▶ TASK BRIEF: Transcribe the lines from the first one through the line containing "Action: pyautogui.click(x=106, y=95)", including both ends. Omit the pictures.

▶ SUPPLIED ENTRIES:
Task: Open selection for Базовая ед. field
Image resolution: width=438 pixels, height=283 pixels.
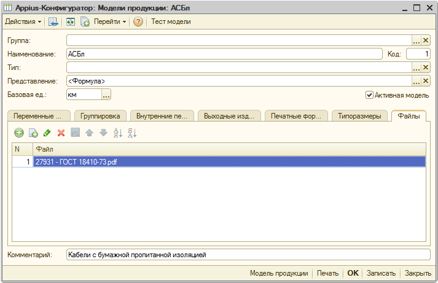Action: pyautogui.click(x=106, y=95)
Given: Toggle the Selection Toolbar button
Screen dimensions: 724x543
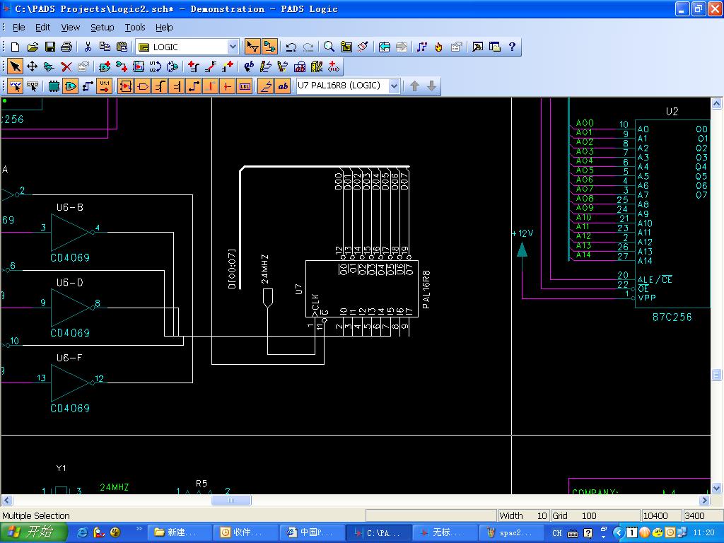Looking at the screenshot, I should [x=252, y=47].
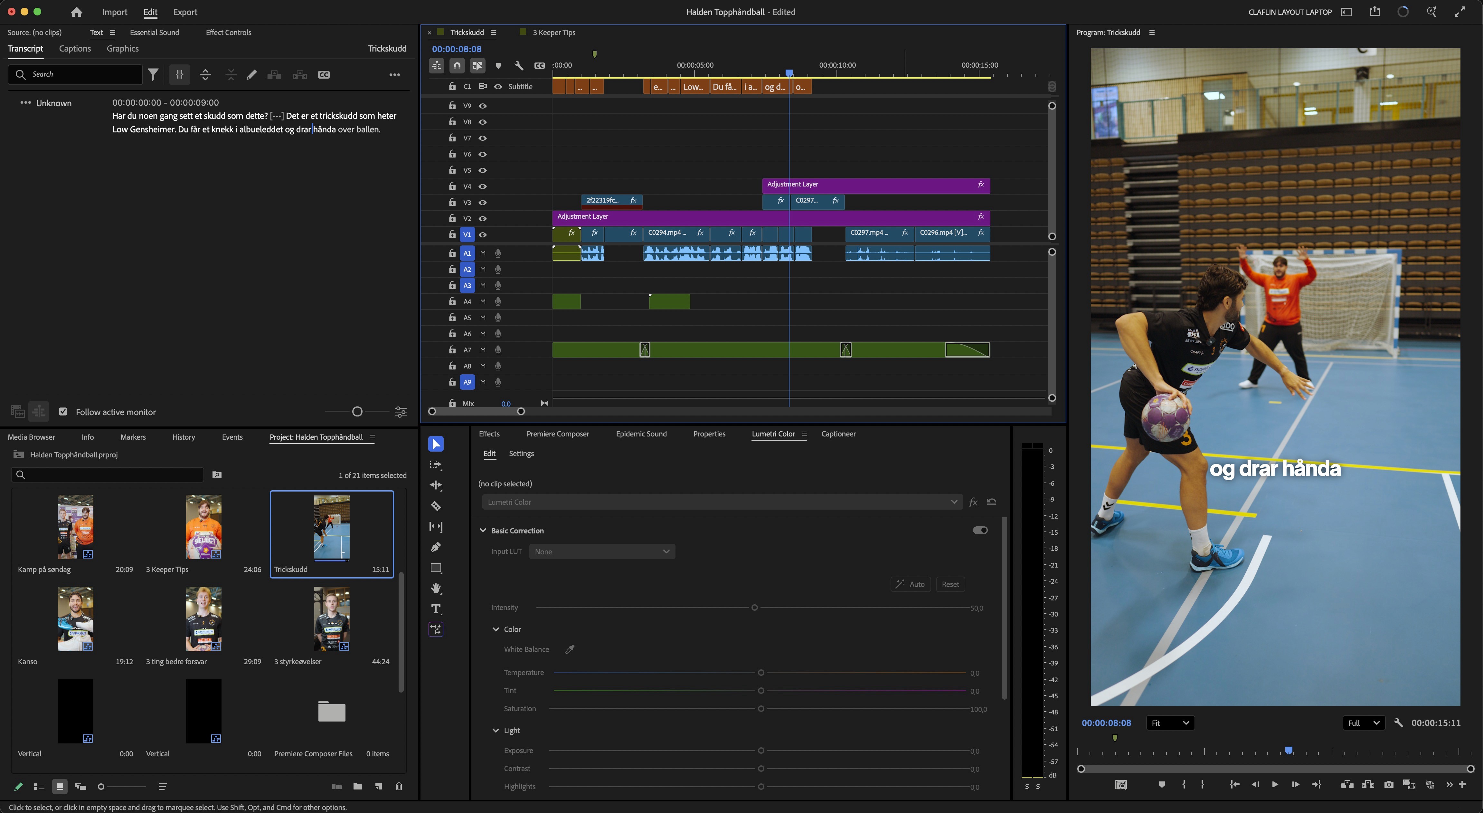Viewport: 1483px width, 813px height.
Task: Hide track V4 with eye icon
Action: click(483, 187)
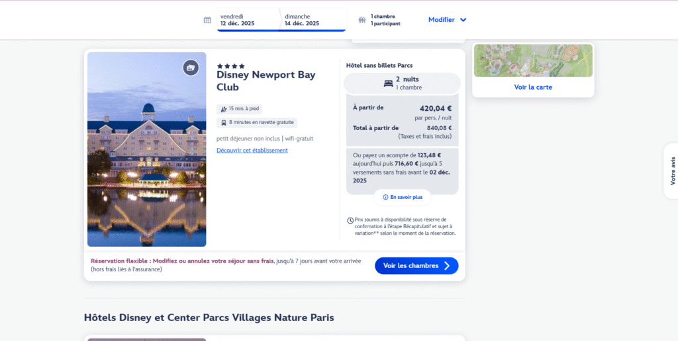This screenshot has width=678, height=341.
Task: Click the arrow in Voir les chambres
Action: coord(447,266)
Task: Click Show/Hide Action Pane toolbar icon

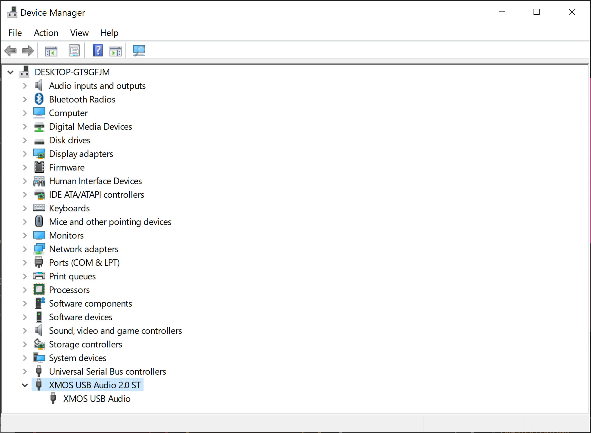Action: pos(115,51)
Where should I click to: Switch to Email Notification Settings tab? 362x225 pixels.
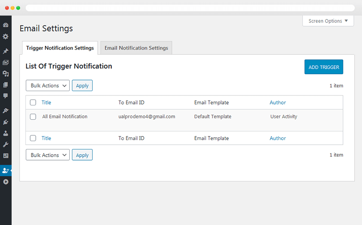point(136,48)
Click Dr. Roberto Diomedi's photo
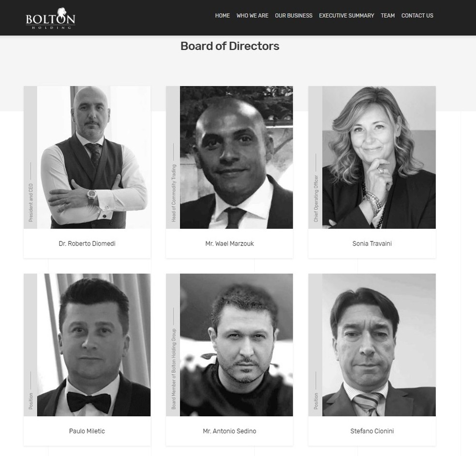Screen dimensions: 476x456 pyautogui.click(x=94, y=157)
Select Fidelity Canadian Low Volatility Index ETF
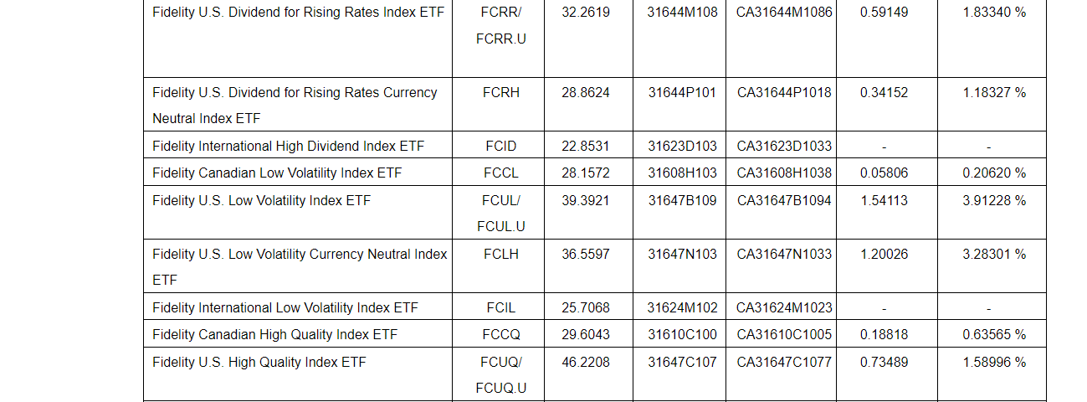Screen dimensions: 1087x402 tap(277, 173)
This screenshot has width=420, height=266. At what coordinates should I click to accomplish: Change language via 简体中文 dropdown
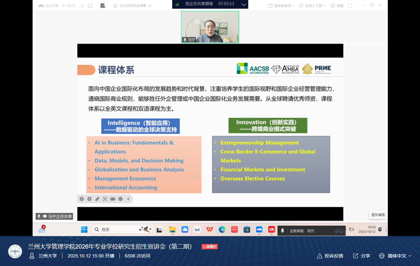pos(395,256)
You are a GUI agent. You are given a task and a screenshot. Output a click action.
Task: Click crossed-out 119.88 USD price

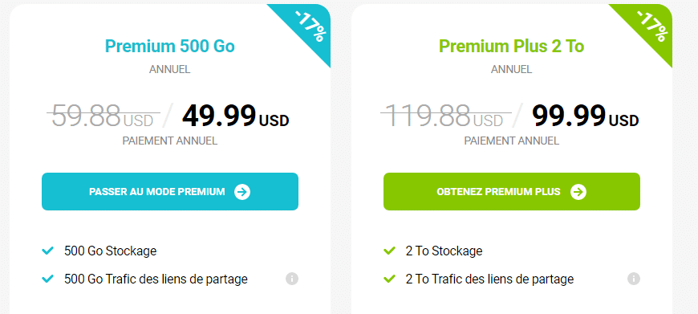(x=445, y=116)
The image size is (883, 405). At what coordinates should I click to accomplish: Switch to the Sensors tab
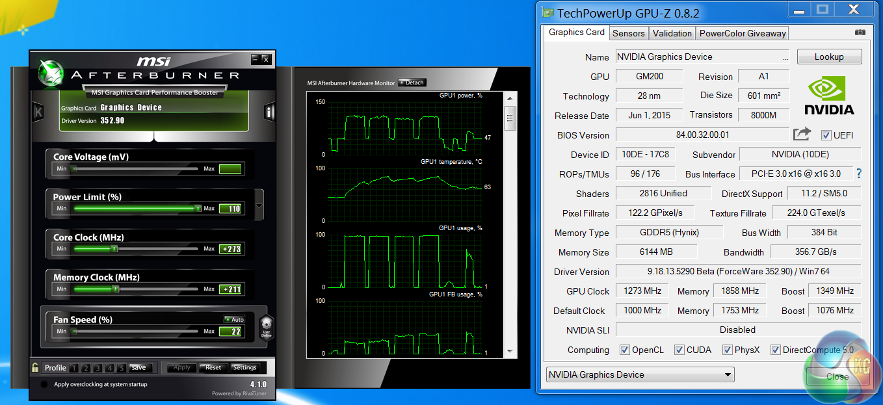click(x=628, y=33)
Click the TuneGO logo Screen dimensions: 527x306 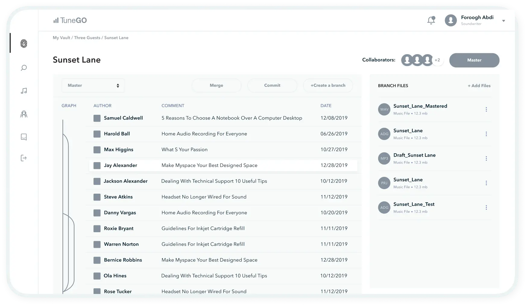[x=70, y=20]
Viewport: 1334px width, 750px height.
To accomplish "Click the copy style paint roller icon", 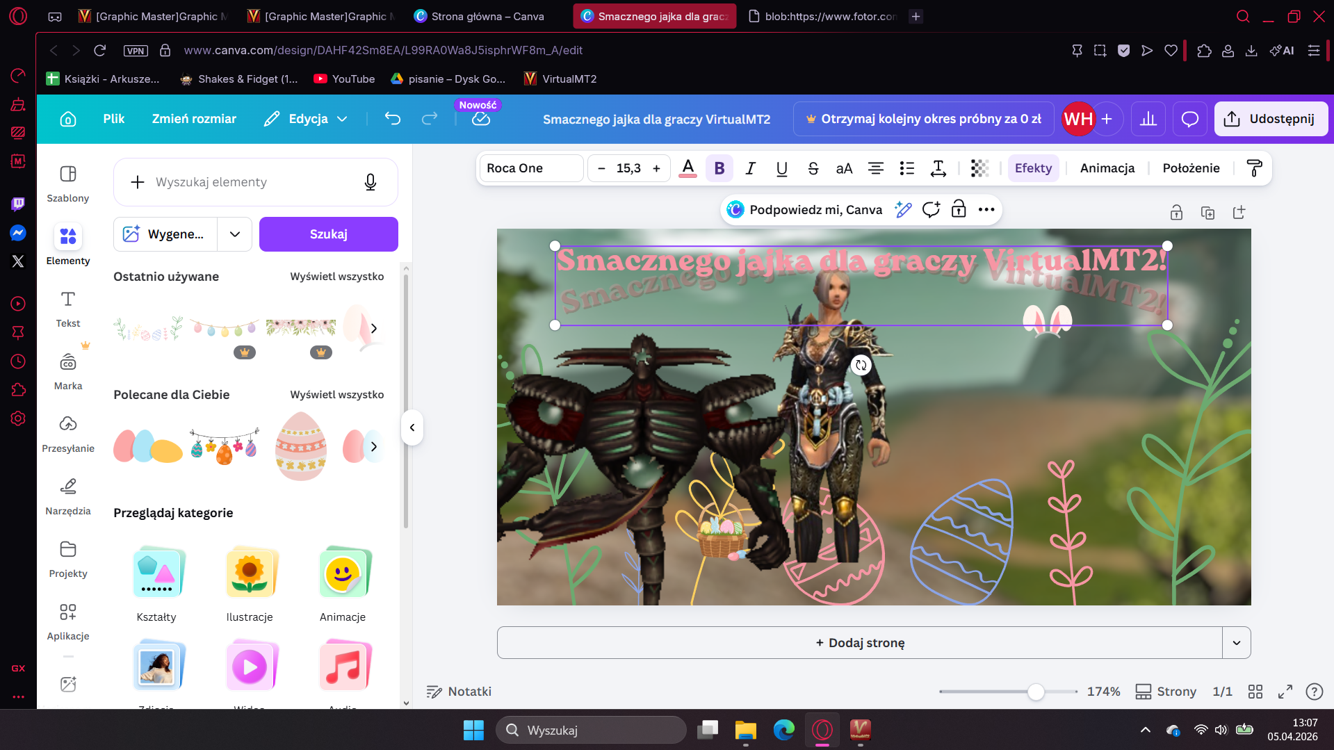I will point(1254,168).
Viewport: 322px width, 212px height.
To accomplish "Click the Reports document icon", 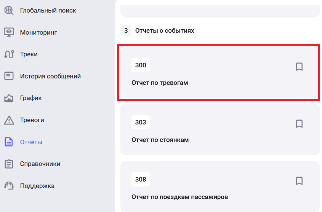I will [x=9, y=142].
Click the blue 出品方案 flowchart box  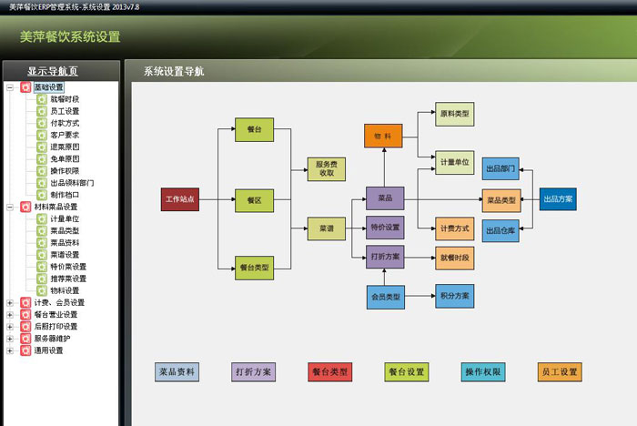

▶ ANSWER IN FULL:
Task: Open selection for Базовая ед. field
Image resolution: width=438 pixels, height=283 pixels.
Action: pyautogui.click(x=106, y=95)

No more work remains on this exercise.